> [YOUR TASK] Extract each line of the items below that contains the word "Link".
--- START RECORDS TO USE ---
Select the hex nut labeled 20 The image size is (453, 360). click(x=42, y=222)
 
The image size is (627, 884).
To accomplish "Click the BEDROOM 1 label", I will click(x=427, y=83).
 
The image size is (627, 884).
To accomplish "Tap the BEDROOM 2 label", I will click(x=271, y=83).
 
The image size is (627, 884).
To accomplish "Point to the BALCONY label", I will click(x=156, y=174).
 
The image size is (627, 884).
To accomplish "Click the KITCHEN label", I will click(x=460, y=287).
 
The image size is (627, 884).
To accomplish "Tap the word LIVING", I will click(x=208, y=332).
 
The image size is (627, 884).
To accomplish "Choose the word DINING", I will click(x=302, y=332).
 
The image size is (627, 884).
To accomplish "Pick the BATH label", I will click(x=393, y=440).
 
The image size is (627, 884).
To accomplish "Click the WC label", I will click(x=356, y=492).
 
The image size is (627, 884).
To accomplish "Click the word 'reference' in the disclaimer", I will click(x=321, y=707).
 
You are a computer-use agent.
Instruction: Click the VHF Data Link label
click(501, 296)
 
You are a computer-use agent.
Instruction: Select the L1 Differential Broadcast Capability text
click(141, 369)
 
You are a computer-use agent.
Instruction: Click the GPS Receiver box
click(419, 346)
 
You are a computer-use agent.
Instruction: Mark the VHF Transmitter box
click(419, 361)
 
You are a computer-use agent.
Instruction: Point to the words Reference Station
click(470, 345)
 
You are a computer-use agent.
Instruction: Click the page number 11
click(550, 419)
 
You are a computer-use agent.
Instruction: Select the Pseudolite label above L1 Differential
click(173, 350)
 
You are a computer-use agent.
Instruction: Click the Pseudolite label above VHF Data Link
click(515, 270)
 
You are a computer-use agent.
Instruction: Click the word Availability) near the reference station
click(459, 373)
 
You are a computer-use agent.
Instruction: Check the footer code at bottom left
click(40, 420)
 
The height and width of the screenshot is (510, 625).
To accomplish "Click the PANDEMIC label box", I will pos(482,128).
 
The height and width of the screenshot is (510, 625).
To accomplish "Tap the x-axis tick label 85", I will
--- END RECORDS TO USE ---
> [EXERCISE RESPONSE]
Instruction: Click the VHF Data Link label
Instruction: Click the Pseudolite label above VHF Data Link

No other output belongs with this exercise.